Southern California has been a test bed for many industries, especially home furnishings, to measure success due to its multi-cultural demographic. Over the last few decades, we have seen a decrease in furniture retailers; they have either left the market, or simply gone out of business. At the same time Southern California has experienced an increase in boutique furnishing shops and interior design firms. Currently, we are experiencing a resurgence of large-scale home furnishings retailers in this market. As well, the large chain retailers are adding home furnishings departments or stores.

In recent television history, TV campaigns were used and understood as a tool for long-term imaging and branding.  Companies placed large amounts of time and money into the creation and placement of such campaigns. The continuous increasing types of media, and competition brought the cost of doing business via television down as a whole. The media changes include an increase of television broadcast and cable stations, an increase in new media solutions, an increase in new social media, and an increase in production equipment, tools and methods, just to mention a choice few.
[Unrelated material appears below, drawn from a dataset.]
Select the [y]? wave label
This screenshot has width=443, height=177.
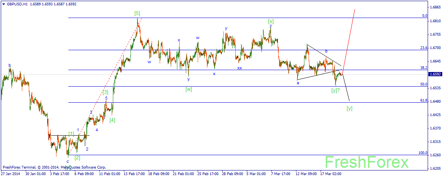point(336,90)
Television is now being used as a proper and more reasonable sales and marketing medium by many industries to increase sales and store traffic, because now they can. Companies can now run short-term events and multiple image concepts. The conversion rate is higher and higher due to the natural impact and reach of the television medium as a whole. Given all of this, all other traditional media tools cannot compete with the natural impact and reach of a television campaign. Now is the time to utilize this impact-full media tool, and this is why we focused on television in our research study.

We created a relative trend ranking system (see Table 1) where the select stores are analyzed on how well they performed against their previous week metrics with respect to their competitors trend. That is, this study only focused on who most benefited from current opportunities against the competition. We have utilized non-invasive methods to measure store traffic and traffic rate. This study discounts any other sale event, actual sales, or other metric, which is a function of many variables.

Table 1

A - It is highly likely that the store both had an increase in traffic and took advantage of the competition.
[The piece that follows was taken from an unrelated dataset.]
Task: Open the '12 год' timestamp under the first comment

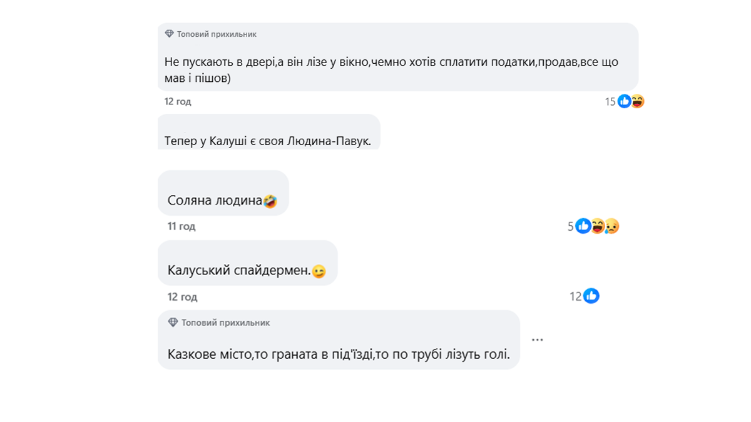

B - It is highly likely that the store either had an increase in traffic or took advantage of the competition.

C - It is highly likely that the store performed similar to the previous week and is neutral against the competition.

D - It is highly likely that the store either had a decrease in traffic or lost against the competition.

E - It is highly likely that the store both had a decrease in traffic and lost against the competition.
The city of Hermosa Beach, Los Angeles County, was selected to compare the trend of store traffic for 12 home furnishings stores for the Memorial Day weekend sales event and the week prior to.

Hermosa Beach has a population of over 20,000 people, 53% of which is female, 81% is in the labor force. The median household income is about $81,000. The 12 stores selected were: Ashley Furniture Homestore, Thomasville, Ethan Allen, IKEA, La-Z-Boy Furniture, Pier 1, Crate & Barrel, Macy's Home, Plummers Furniture, Easy Life Furniture, Living Spaces Furniture, Mathis Brothers Furniture.

As we expected, there was one top grade of A which means that It is highly likely that the store both had an increase in traffic and took advantage of the competition. There were also two E grades meaning that it is highly likely that the stores both had an decrease in traffic and lost against the competition. The only A grade was obtained by a national home furnishings company which is known to be highly accessory driven. National retailers obtained the two E grades as well.

We found that the local retailers, in general, performed better than national retailers. Apparently, people respond well to true local brands that have instant product and aesthetic updates from many manufacturers. As well, these local businesses do not have the constraints of a national business model. Therefore, the local business model can adapt to the ever-changing local needs, be it cultural, climate, social, economic, etc., especially in Southern California due to its dynamic nature.  This could be due to the fact that local retailers tend to have a stronger pulse on the local community participating in local events, and charities. Stores that spent their media budget across stations performed better than stores that focus on fewer stations. The major networks discussed in this research piece were daytime viewing of broadcast networks over Television advertising, including NBC, ABC, CBS, and FOX.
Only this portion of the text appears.